■ YOUR OBJECTIVE ■
For each entry below, please return its exact wording and leave out any picture.

* * * * *

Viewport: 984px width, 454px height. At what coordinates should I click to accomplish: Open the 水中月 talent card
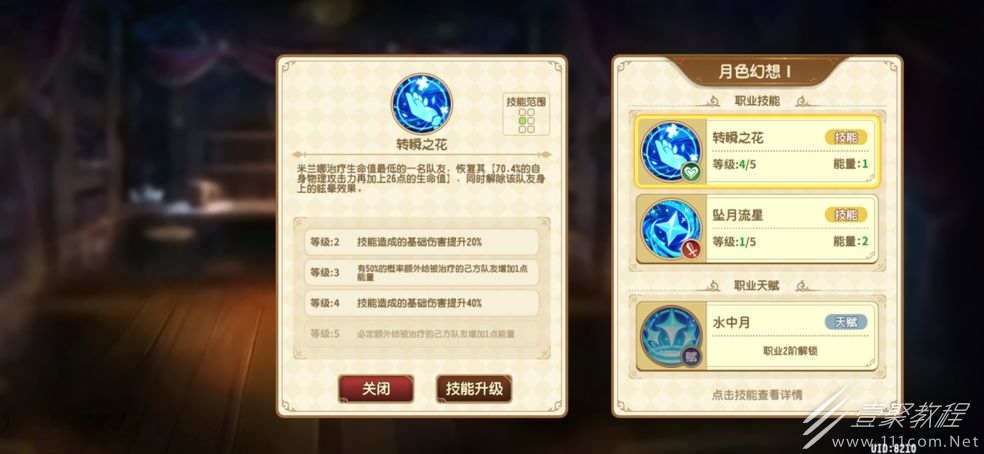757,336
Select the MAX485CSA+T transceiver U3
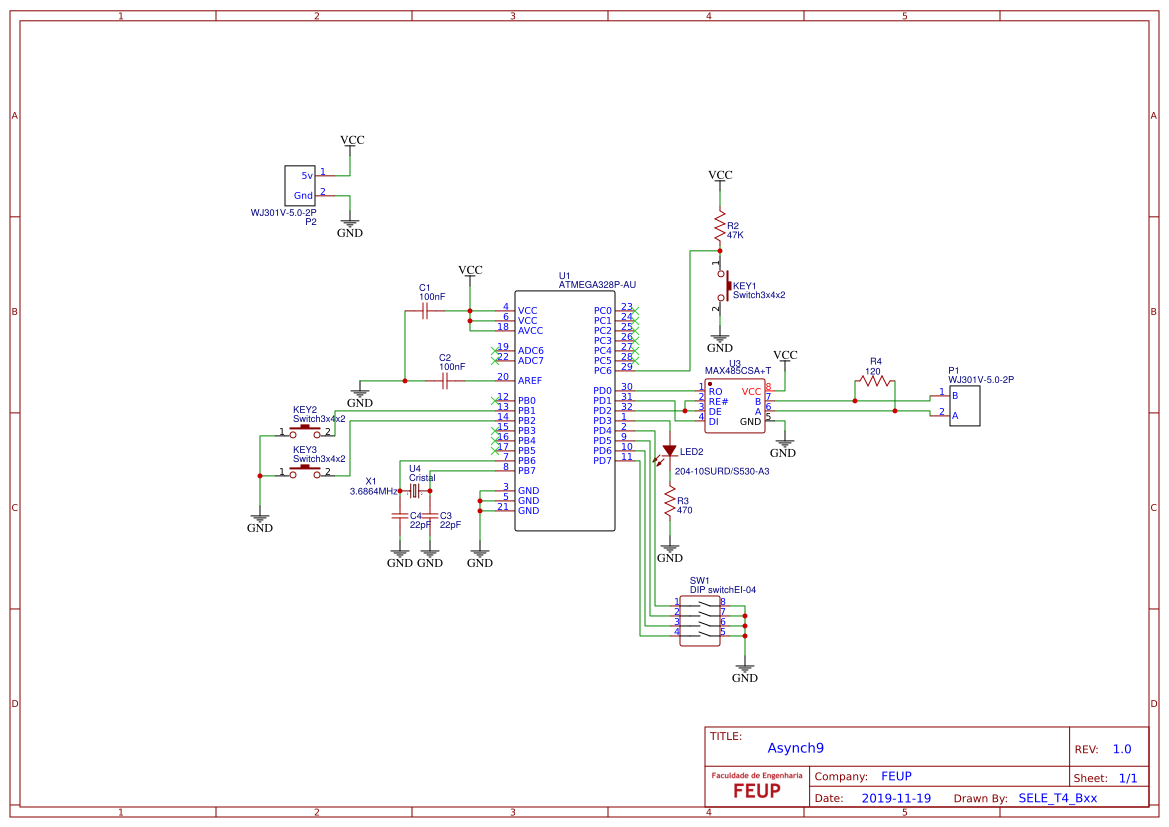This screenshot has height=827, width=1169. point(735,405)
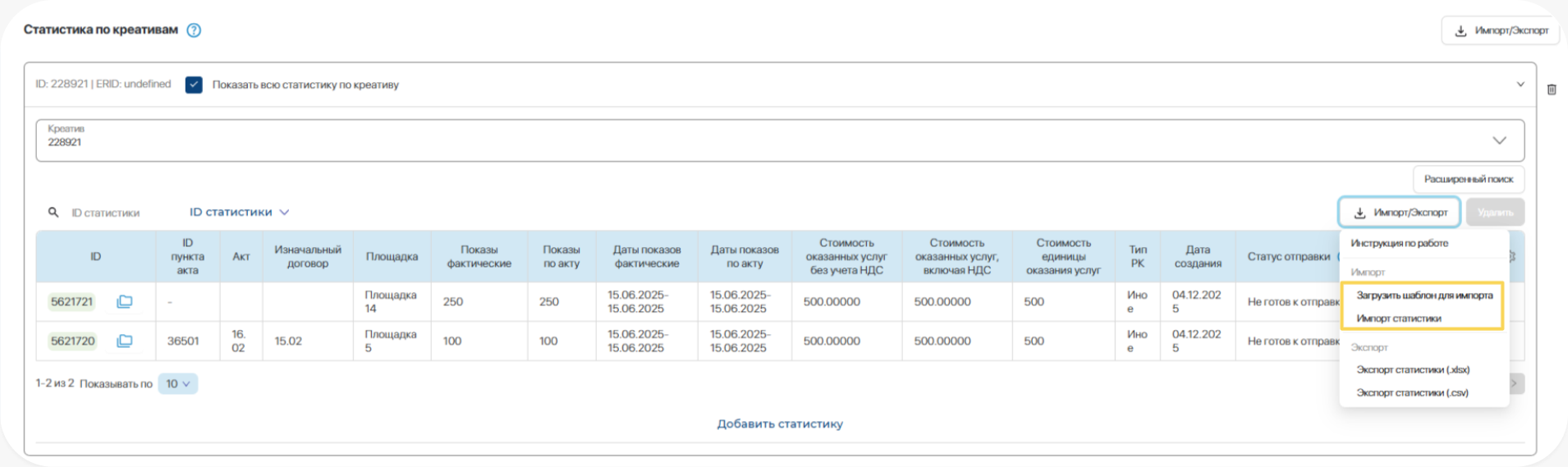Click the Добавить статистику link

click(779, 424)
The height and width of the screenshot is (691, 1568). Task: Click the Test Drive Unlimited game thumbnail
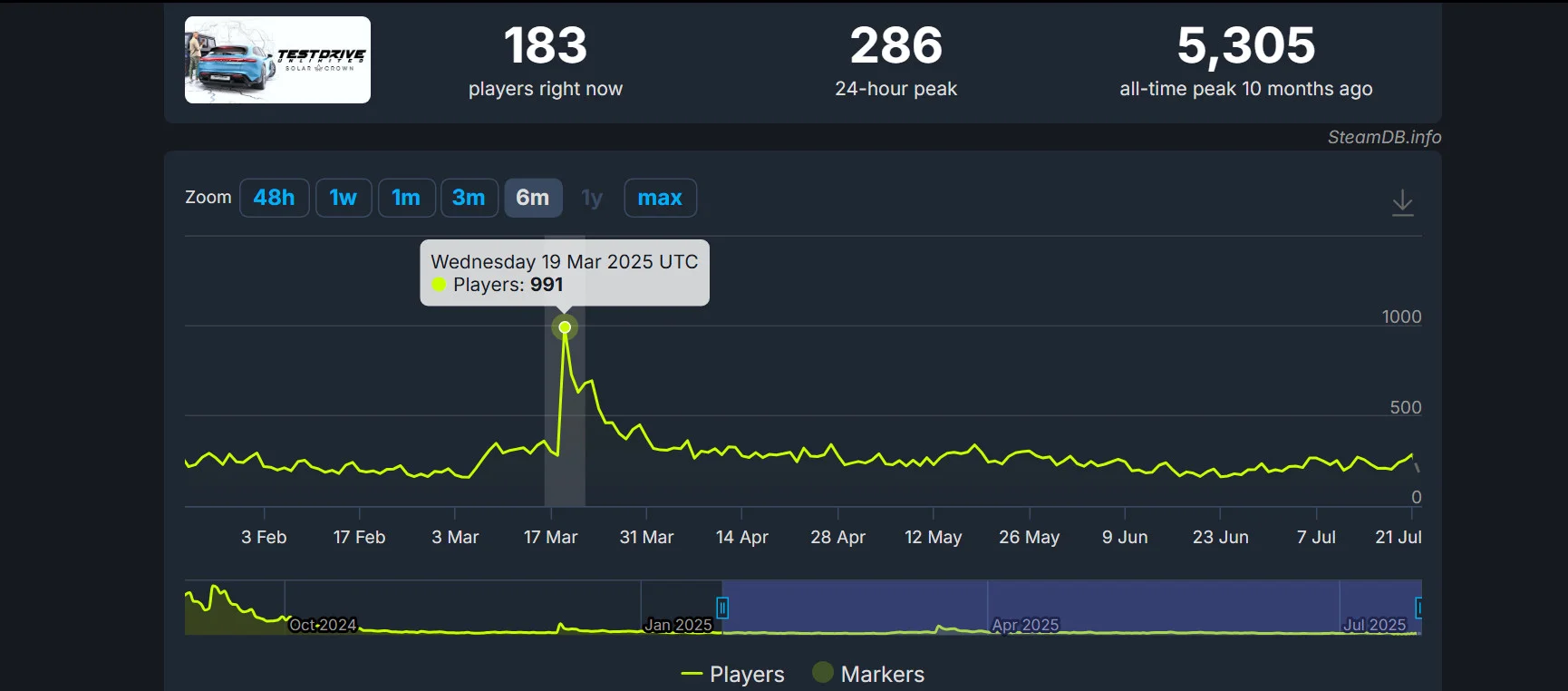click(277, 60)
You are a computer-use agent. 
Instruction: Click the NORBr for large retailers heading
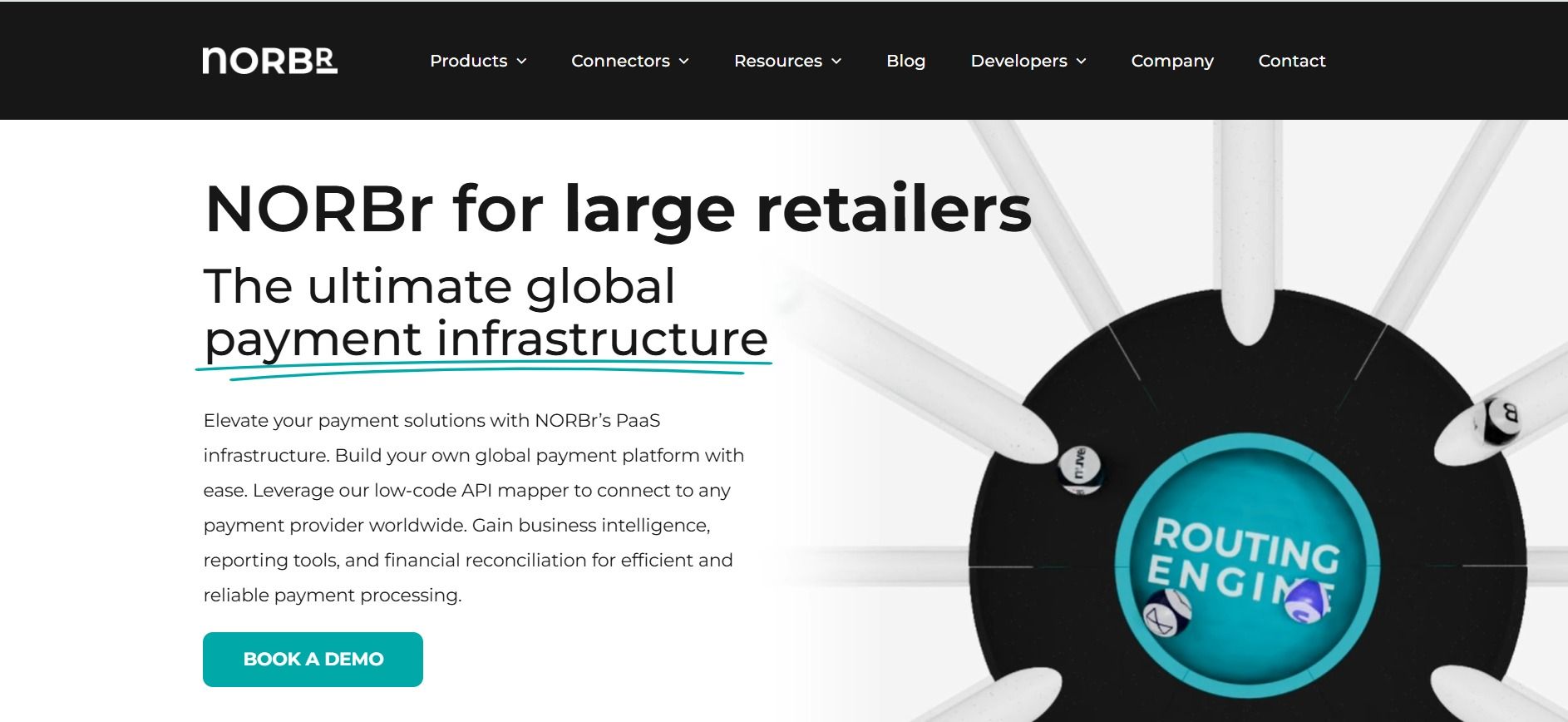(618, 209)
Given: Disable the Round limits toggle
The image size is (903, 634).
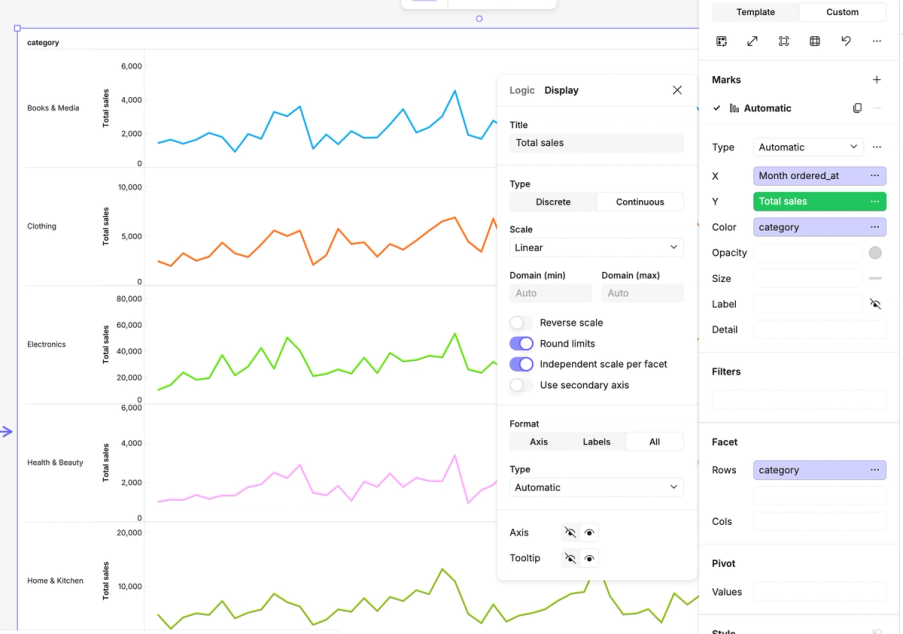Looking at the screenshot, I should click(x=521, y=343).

* * * * *

■ SOLVED PROBLEM ■
Viewport: 984px width, 454px height. At what coordinates should I click to accomplish: Open the 水中月 talent card
757,336
Select the MAX485CSA+T transceiver U3
This screenshot has height=827, width=1169. point(735,405)
Click the Добавить статистику link

click(779, 424)
The height and width of the screenshot is (691, 1568). Task: Click the Test Drive Unlimited game thumbnail
click(277, 60)
You are a computer-use agent. 
Instruction: Click the NORBr for large retailers heading
(618, 209)
Given: Disable the Round limits toggle
The image size is (903, 634).
Looking at the screenshot, I should click(x=521, y=343).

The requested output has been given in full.